_Esercizio_
Le seguenti affermazioni concordano con il brano sulla politica di sicurezza statunitense? (a) La maggioranza degli americani è contraria all'invio di truppe in Corea del Nord. (b) La legge sui porti introduce già controlli nei porti di partenza. (c) Il programma di spionaggio legalizzato richiede un mandato del tribunale. Rispondi sì o no a ciascuna, citando tra virgolette le parole del brano che lo stabiliscono.

_Testo citato_
La crisi nucleare in Iran e in Corea del Nord è balzata alla ribalta della cronaca nel periodo pre-elettorale, contribuendo ad accentuare le ansie degli americani. Ma il 76% è contrario a inviare truppe in Iran e l’80% è contrario a inviarle in Corea del Nord. E rispettivamente il 54% e il 58% non approva neppure attacchi aerei mirati contro i siti nucleari sospetti dei due “Paesi canaglia”.

Affondo sulla sicurezza
Nella fase finale della legislatura, i repubblicani hanno portato al varo una serie di leggi che si prefiggono di proteggere meglio gli Stati Uniti dal terrorismo. Il tema ha una doppia valenza di politica estera e interna e serve all’amministrazione Bush per difendere le scelte controverse soprattutto in Iraq.
E’ stata varata la legge che regolamenta le commissioni militari per processare i presunti terroristi detenuti a Guantanamo e benedice le prigioni segrete della Cia nel mondo. Un’altra legge legalizza il controverso programma di spionaggio anti-terrorismo, senza mandato del tribunale, sulle telefonate e le e-mail tra l’estero e gli Stati Uniti. Una legge rafforza la sicurezza nei porti americani aumentando i controlli sui cargo in entrata e prospettando in futuro controlli nei porti di partenza.

_Contenuto dei dati_
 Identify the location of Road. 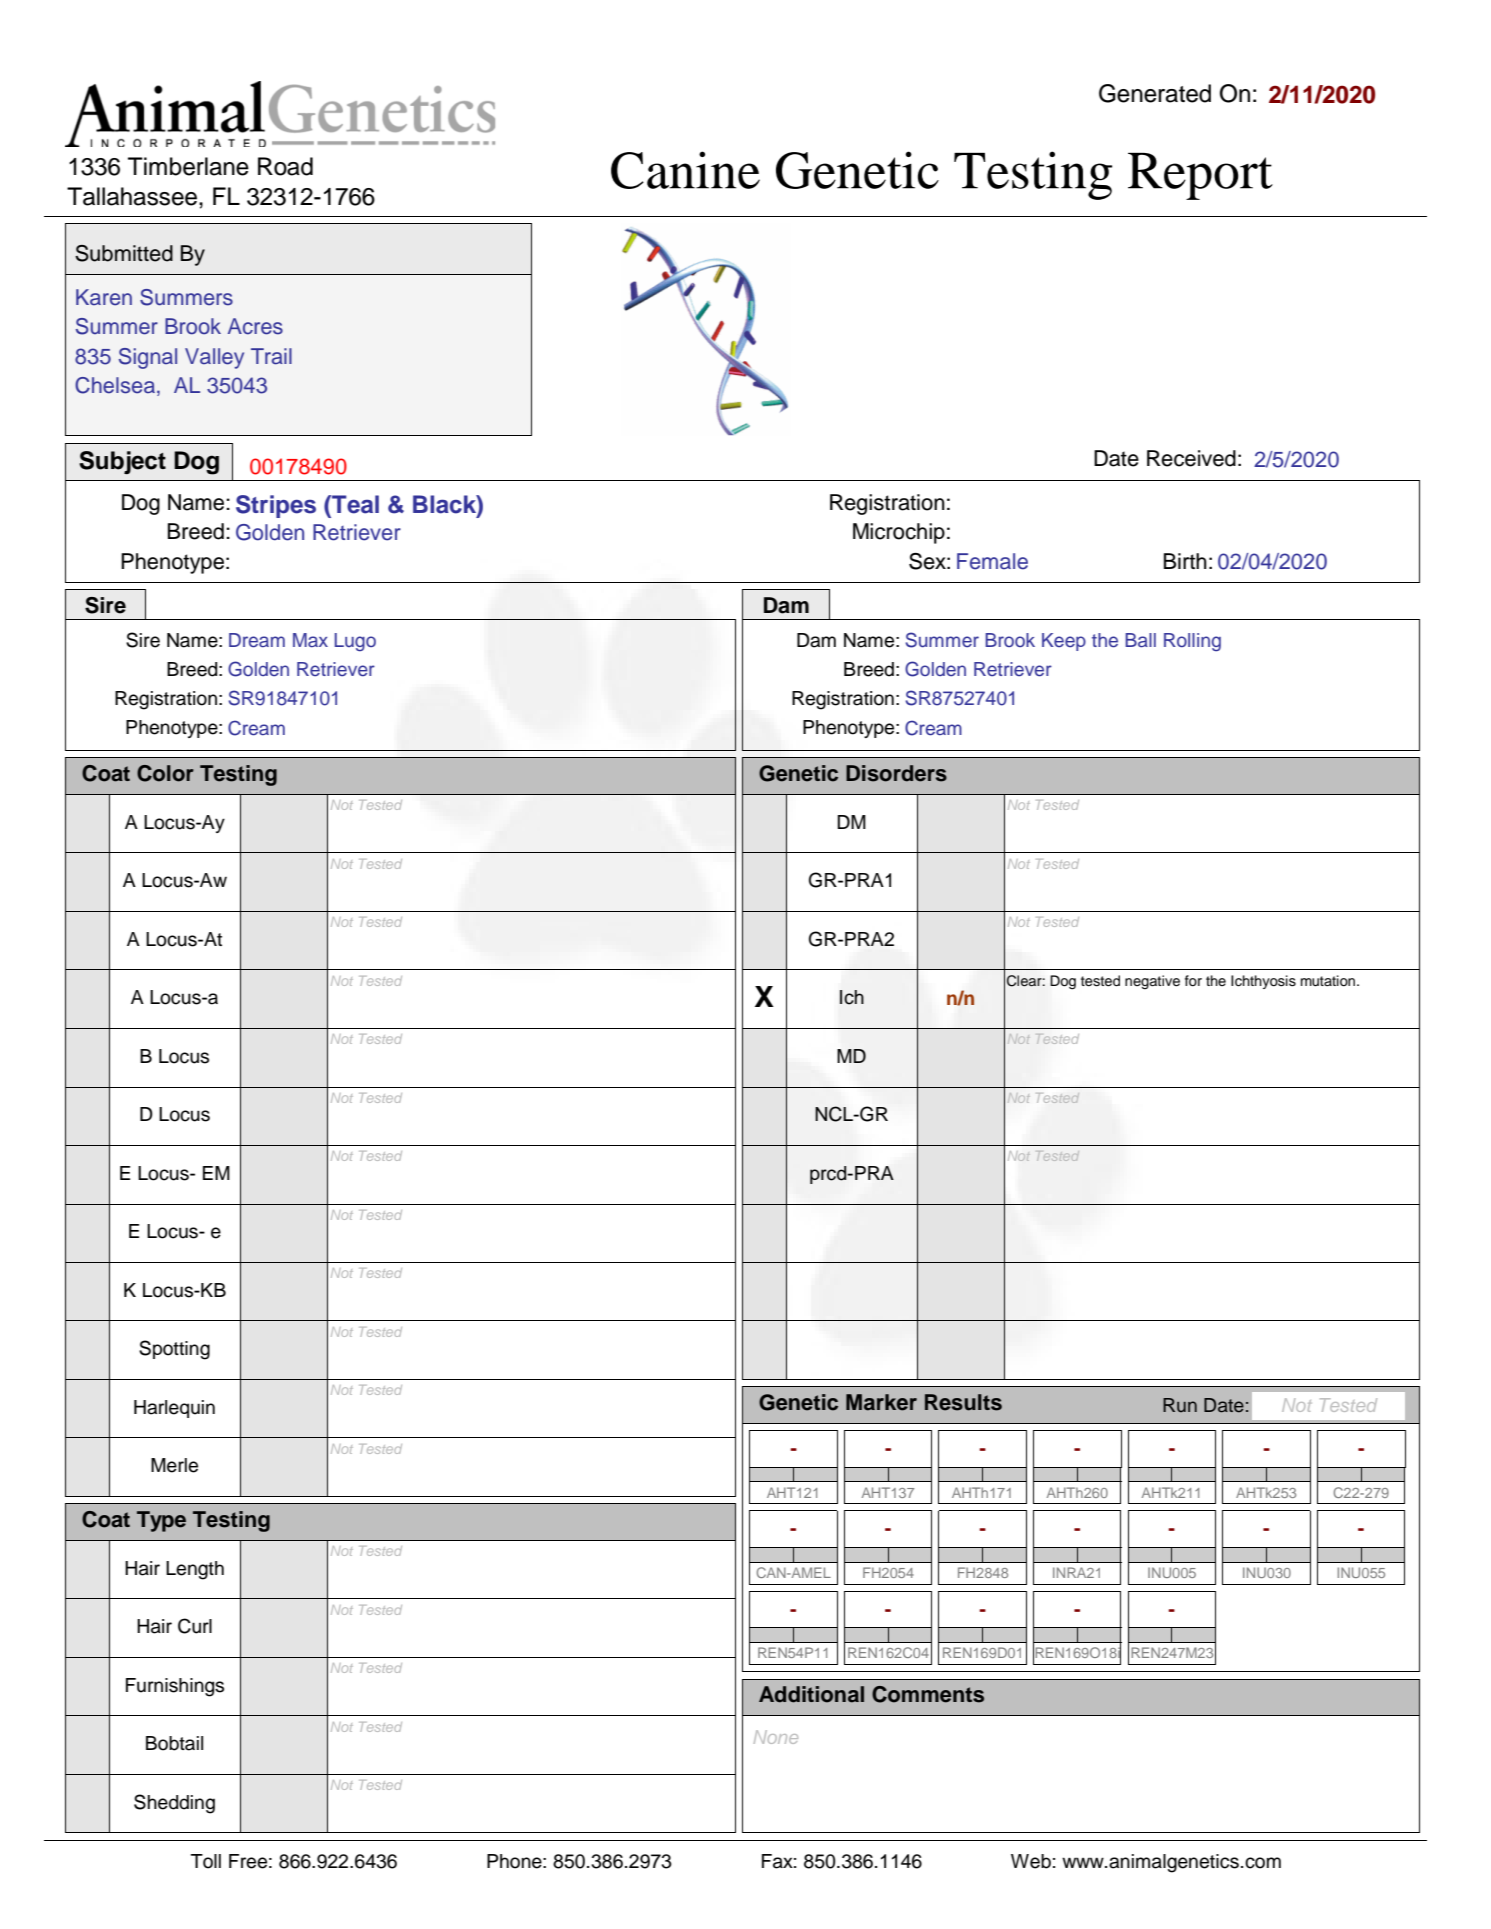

_Risposta attesa_
(a) Sì: «l’80% è contrario a inviarle in Corea del Nord».
(b) No: «prospettando in futuro controlli nei porti di partenza».
(c) No: «senza mandato del tribunale».